The amalgamation question appears to have been resolved when the Council (Henry Rogers, Mayor), on 27th July, having decided that the Borough Police would remain independent of the County force, “…appointed John Wedlock Surveyor & Inspector of Nuisances and Additional Policeman at a salary of £1 per week and to devote all of his time to the duties of these offices.”
The annual meetings of 1870, ’71 and ’72 saw Fitzsimmons and Wedlock re-sworn as Co-Policemen and Pappin and Paull as part-time constables. However, by the end of 1872 all these arrangements were to be seriously upset.
During the winter of 1871-’72 West Cornwall, in company with much of the South West, saw the onset of a virulent smallpox epidemic and a degree of panic began to grow. The ramifications of the plague were soon felt in the proceedings of Helston Borough Council. The first hint of disquiet came in May 1872 when, citing “…much alarm being felt locally…” William Pappin was asked by the Council to make a room in the Town Gaol available for use as a hospital for smallpox victims. Despite this the Council seems to have remained fairly unperturbed as only four cases had been reported and there were hopes that the epidemic would be contained. Matters had not, however, improved by the autumn. The County Notes column of the November 7th Royal Cornwall Gazette commented: “Small-pox, it is said by two anonymous letter-writers, is very prevalent in Helston, and the Mayor and the Town council have not shown that they fully appreciate the magnitude of the evil. Mr. Rogers (Mayor), however, absolutely denies the truth of these statements. We are informed that the dreadful disease still clings in Penzance… although the town is well-drained and has a good water supply. We should like to know how the provisions of the Vaccination Act have been carried out in the district.”
On November 16th, following the annual municipal elections, Frederick Vivian Hill was chosen Mayor, succeeding Henry Rogers. Two days later a writer using the non de plume “I.C.U.” commented in the West Briton that despite the incidence of the disease in the vicinity the small-pox hospital in Helston remained unused and the Council sanguine, if not indolent, although there was some talk of the need to improve the town sewage system. In its November 23rd number the Royal Cornwall Gazette, while urging openness, honesty and action in Truro, added: “It appears almost impossible to impress Boards of [Poor Law] Guardians with the importance of strictly enforcing the Vaccination Act. Helston and Penzance are suffering terribly from the scourge of small-pox through the neglect of vaccination and yet other Boards of Guardians are supine.”
On 4th December 1872 the Council resolved “…to inspect William Pappin’s accounts in respect of [small-pox] victims, and that his salary be held at 12/6d at the present time.”

# DATA PROVIDED

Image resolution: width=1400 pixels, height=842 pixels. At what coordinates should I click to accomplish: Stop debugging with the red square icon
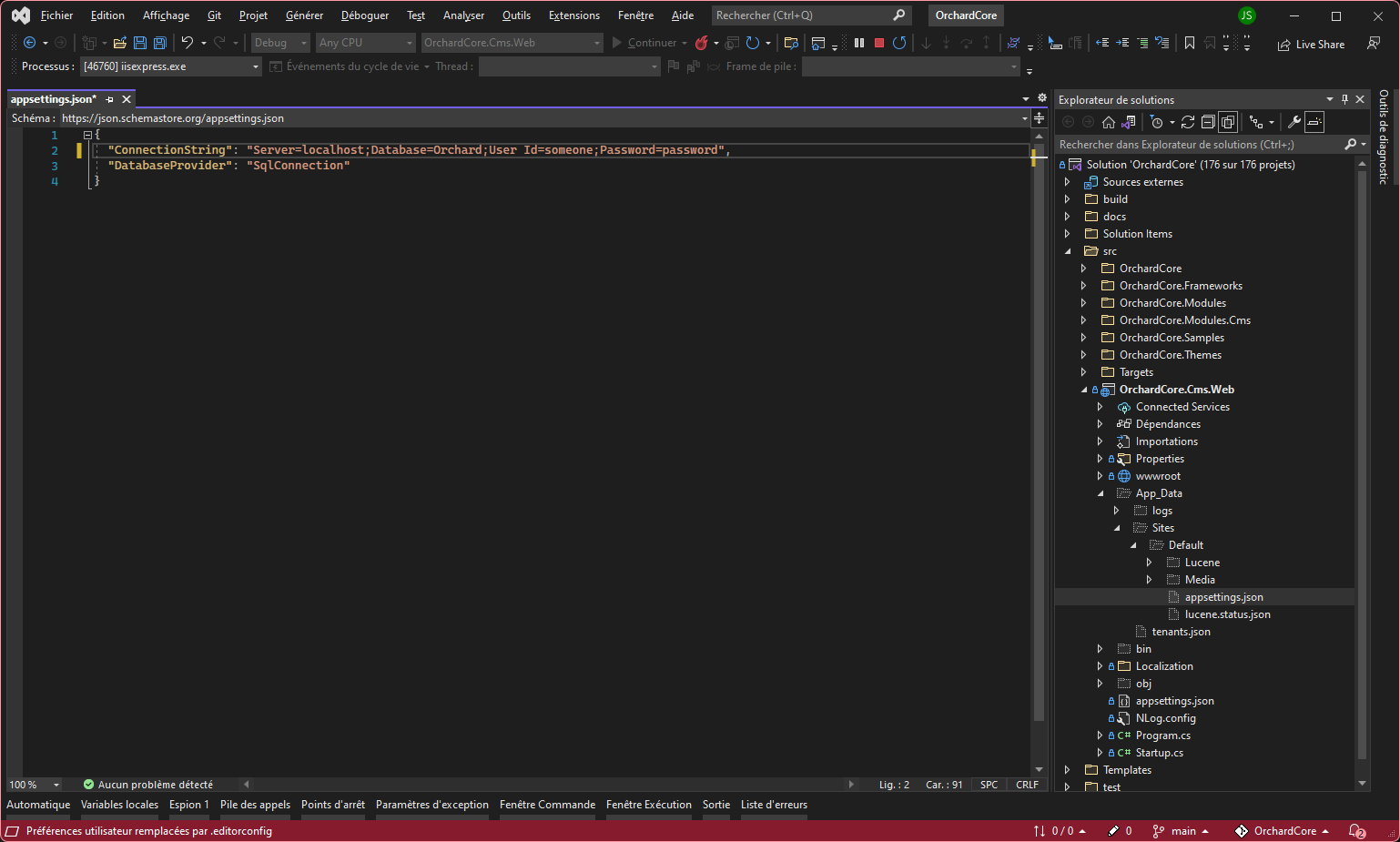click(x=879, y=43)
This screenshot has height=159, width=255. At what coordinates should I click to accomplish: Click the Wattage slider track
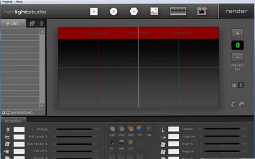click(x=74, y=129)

# EXPLORE THE MATERIAL
a) Please retype the passage on Helston's smallpox epidemic, starting with "The annual meetings" and going on through "be seriously upset.".
b) According to the passage on Helston's smallpox epidemic, why did the Council seem fairly unperturbed in May 1872? Answer in one to three sentences.
c) Carry on the passage on Helston's smallpox epidemic from its last sentence.

# RESPONSES FOR EACH TASK
a)
The annual meetings of 1870, ’71 and ’72 saw Fitzsimmons and Wedlock re-sworn as Co-Policemen and Pappin and Paull as part-time constables. However, by the end of 1872 all these arrangements were to be seriously upset.

b) The Council seemed fairly unperturbed because only four cases had been reported. There were also hopes that the epidemic would be contained.

c)
According to Bob Fitzsimmons’s printed recollections of his Helston childhood, at this period his mother became widely and warmly recognized for the kindness and comfort she extended to smallpox sufferers. Her activities might be guessed at when considering this item which appeared in the County Notes column of the December 12th 1872 Royal Cornwall Gazette: “DISINFECTANTS FOR SMALL-POX – The following instructions for disinfecting rooms and clothing from the virus of small-pox are communicated by a lady who has been a volunteer nurse: – About 1 lb. of chloralum powder sprinkled along the room and over soiled linen or any clothes that can be washed. Let them lie rolled up with the powder for a couple of hours and then let a tap of water run over the clothes until they are thoroughly rinsed. After which wash as usual. Feather beds should be thoroughly fumigated and the tick replaced. Straw beds must be destroyed. Any clothes or bedding that cannot be washed should be hung up in an empty room and sulphur burnt under them, or carbolic acid fumes produced by stirring some carbolic acid in an open vessel with a red-hot iron.”
With the New Year reports of the epidemic continued to be mixed. The West Briton of January 27th: “Clean Bill of Health – Helston is now perfectly free from small-pox, no new cases having been reported for several weeks, and the general health of the town is good.” A fortnight later the same paper reporting the previous year’s last quarter figures wrote: “30 [small-pox] deaths in Helston. Twelve in October, twelve in November, six in December and very few cases remaining in the sub-District.”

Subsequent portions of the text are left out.